Denn: ICH fühle den Schmerz, wenn ein Projekt nicht erfolgreich abläuft oder zu spät fertiggestellt wird, nicht der Dienstleister. MIR geht Geschäft verloren. Und wertvolle Zeit, die ich hätte in das Wachstum meines Unternehmens investieren können.
Was kannst du nun tun, um zu retten, was zu retten ist?
Schieb deinen Ärger in den Hintergrund, tritt in Beziehung
Es hilft, in Beziehung zu treten. Und zwar persönlich. Gerade, wenn es ein Bekannter ist.
Überwinde den Wunsch nach Rache und Bestrafung. Lass deinen Ärger bei dir.
Schau vorbei, schreib einen Brief, schick Blumen – ja, Blumen! Auch wenn es paradox klingt. Du tust es für dein gewünschtes Ergebnis.

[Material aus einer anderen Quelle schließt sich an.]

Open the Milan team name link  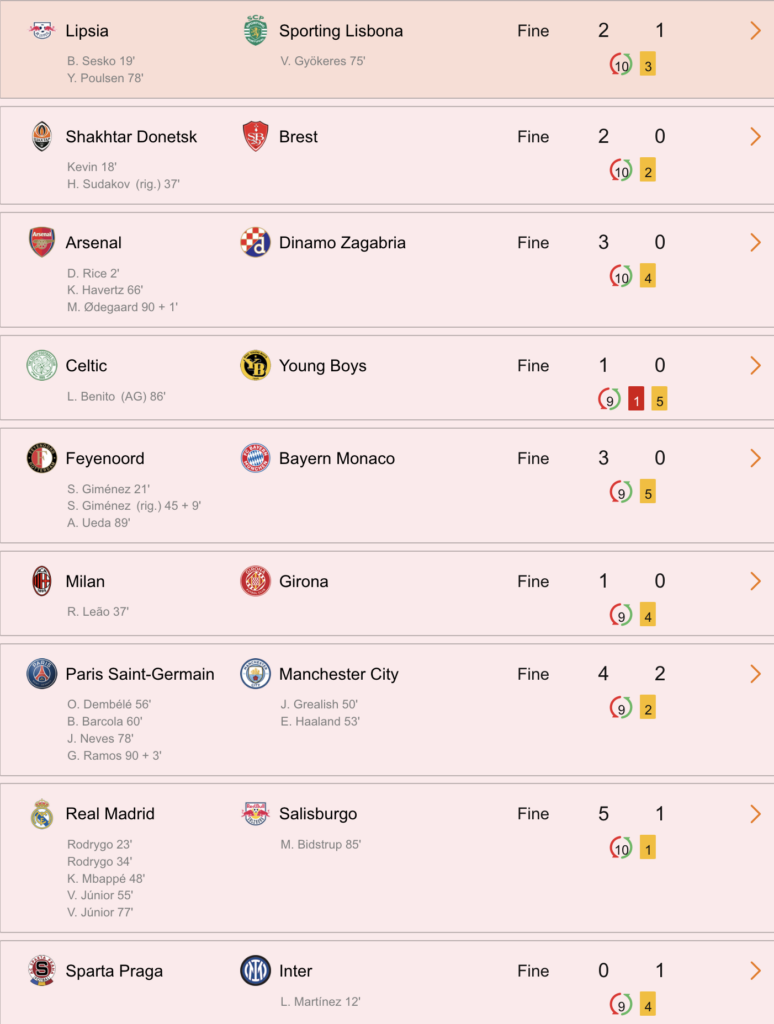click(x=85, y=581)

Mach ein Beziehungsangebot, zeig, dass er mit dir reden kann, ohne Angst vor einem Anpfiff haben zu müssen. Das riesengroße schlechte Gewissen macht er sich schon selbst. Tauchst du wutschnaubend auf, wird er selbst mit Flucht (Entschuldigungen, Rechtfertigungen, Weinerlichkeit) oder Angriff (Schreien, Schimpfen, Herabwürdigung) reagieren. Das ist keine Basis, um deinem Ziel näher zu kommen.

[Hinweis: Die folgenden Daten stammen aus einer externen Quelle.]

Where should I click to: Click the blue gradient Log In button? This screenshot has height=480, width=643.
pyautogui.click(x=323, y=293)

Äußere Verständnis für seine Situation. Vielleicht bekommst du es sogar hin, das bereits Geschaffte zu würdigen. Sei neugierig, was er brauchen würde, um die Webseite fertigzustellen und wie lange es seiner Meinung nach noch dauert. Geh nicht ohne klare Ansage wieder nach Hause, ob und wann er was liefern kann. Kündige die Schritte an, die du unternimmst, wenn er seine Versprechen nicht einhält (Mahnung, Auftrag jemand anderem geben, …).
Ich bin überzeugt, dass es euch beiden nach einem persönlichen Gespräch besser geht. Konflikt bedeutet Wachstum. Ob du dich beim nächsten Projekt noch einmal für diesen Dienstleister entscheidest, bleibt natürlich dir überlassen.